#### Records provided:
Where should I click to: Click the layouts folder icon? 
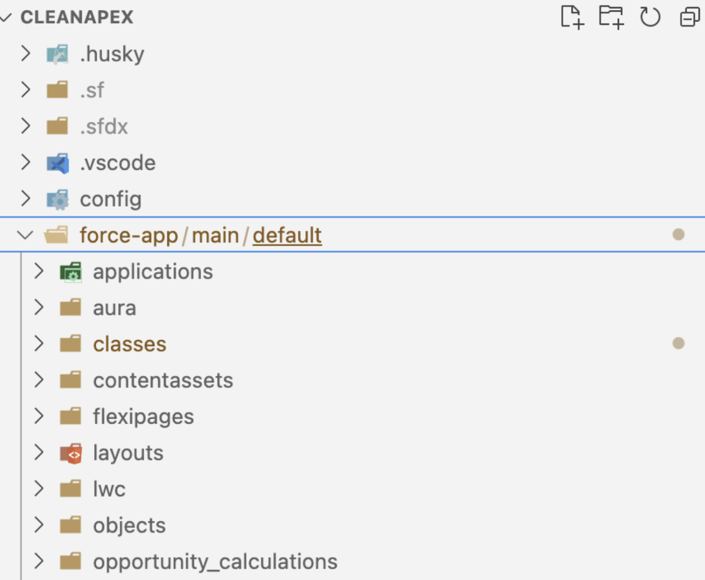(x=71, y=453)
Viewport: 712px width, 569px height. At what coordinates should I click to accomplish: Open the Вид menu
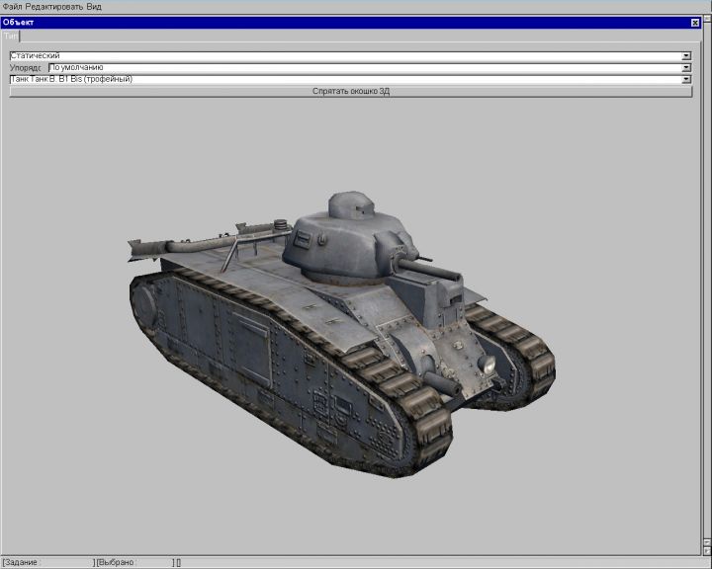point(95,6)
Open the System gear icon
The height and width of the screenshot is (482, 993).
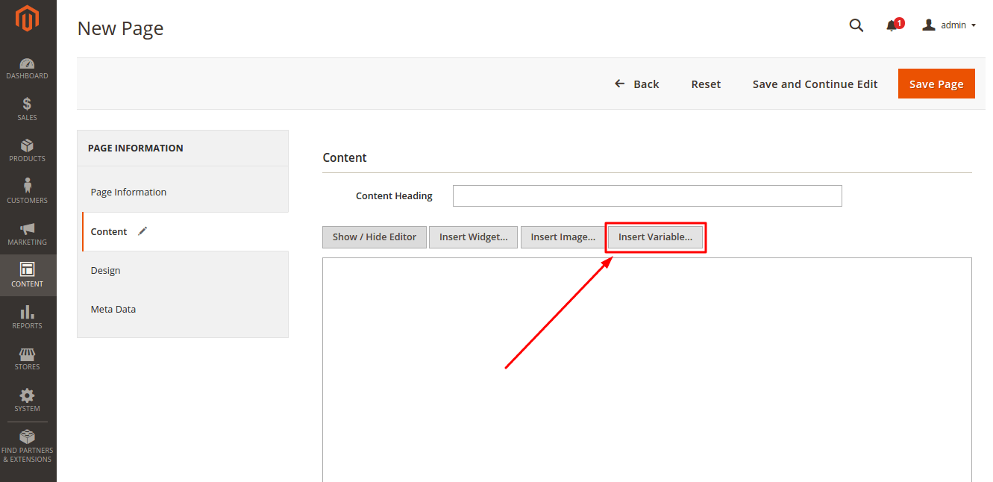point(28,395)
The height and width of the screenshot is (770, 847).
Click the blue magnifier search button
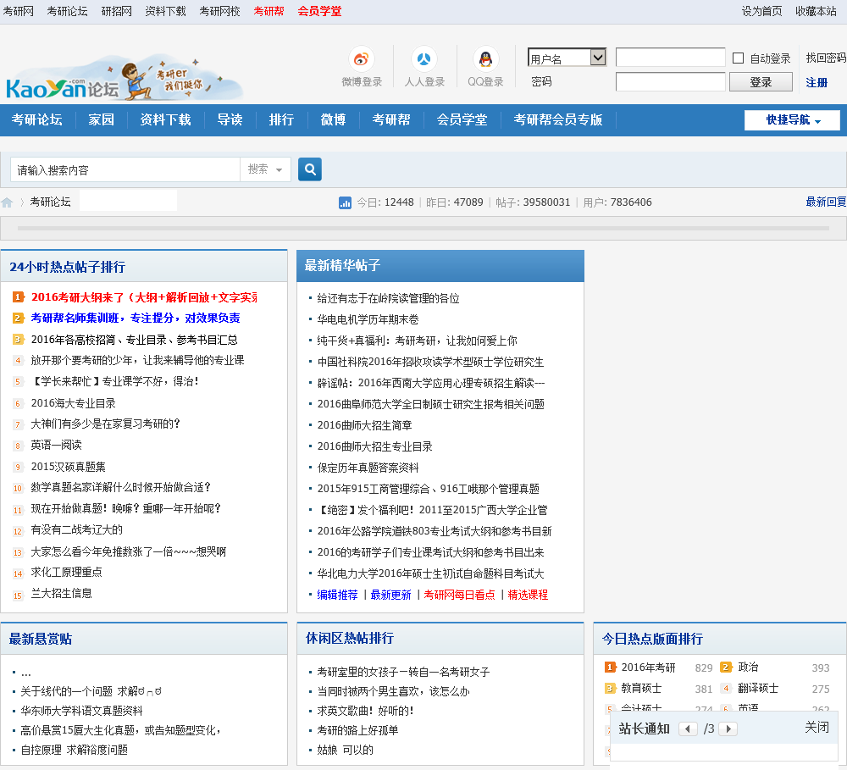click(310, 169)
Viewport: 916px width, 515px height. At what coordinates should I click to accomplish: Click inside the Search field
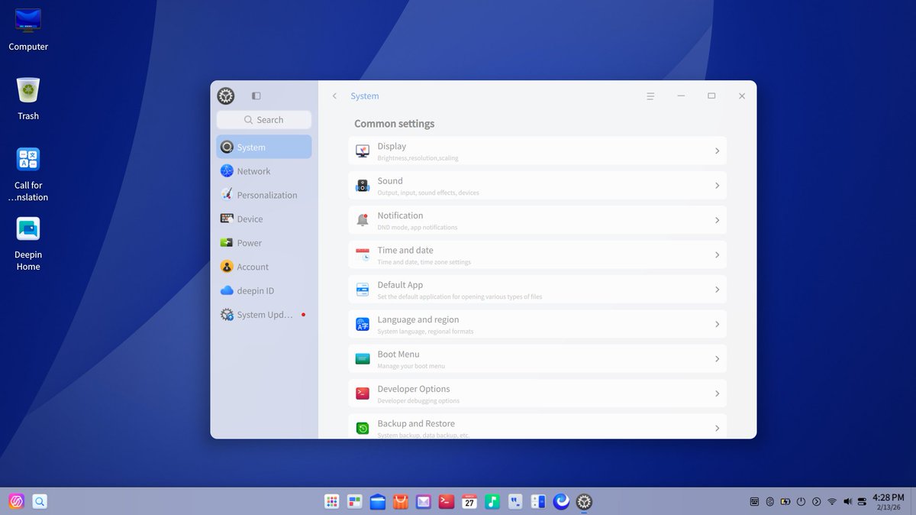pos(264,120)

* * *

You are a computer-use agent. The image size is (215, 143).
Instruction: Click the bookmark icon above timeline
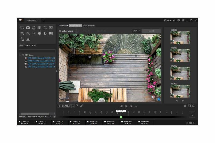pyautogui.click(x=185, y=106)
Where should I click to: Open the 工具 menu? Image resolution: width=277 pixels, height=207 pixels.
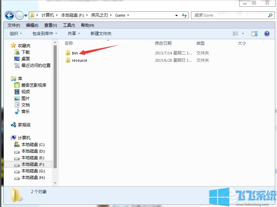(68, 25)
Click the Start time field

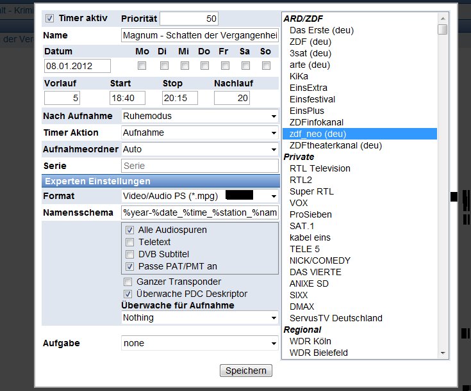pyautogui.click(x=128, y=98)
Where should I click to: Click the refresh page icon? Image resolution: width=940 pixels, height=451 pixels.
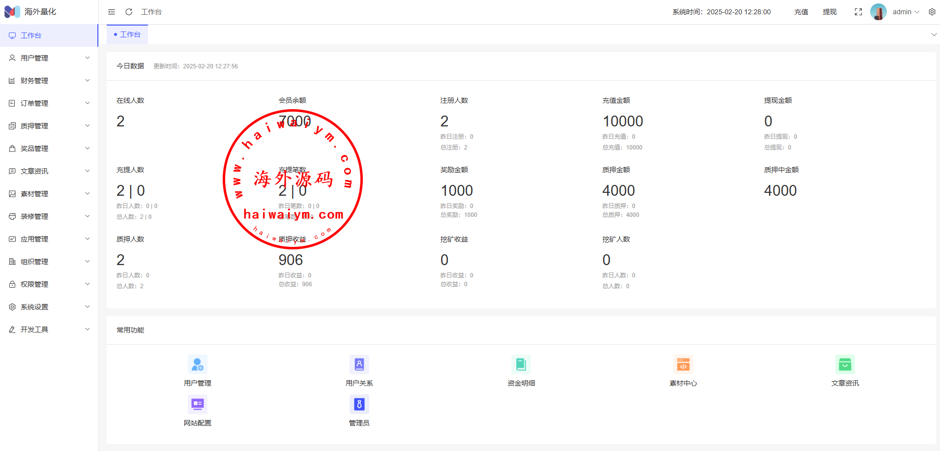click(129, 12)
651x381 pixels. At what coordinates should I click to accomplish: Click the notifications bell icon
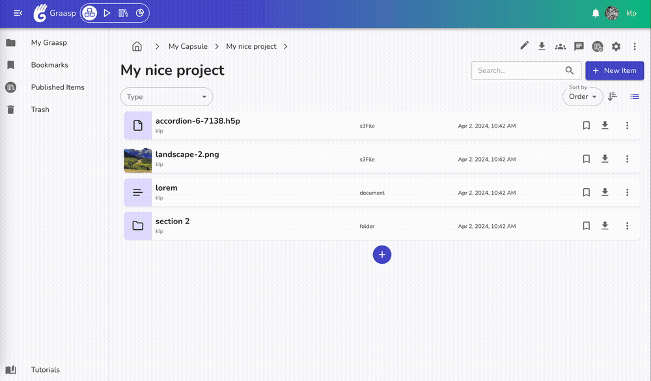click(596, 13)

#### Problem description:
Copy exactly the part of the material above that opens with the line containing "Where should I click to: Click the layouts" and closes with the line containing "The height and width of the screenshot is (770, 847).", ends included. Drop the images.

#### Result:
Where should I click to: Click the layouts folder icon? 
(x=71, y=453)
Viewport: 712px width, 569px height. At what coordinates should I click to accomplish: Open the Вид menu
point(95,6)
Open the System gear icon
The height and width of the screenshot is (482, 993).
point(28,395)
The height and width of the screenshot is (770, 847).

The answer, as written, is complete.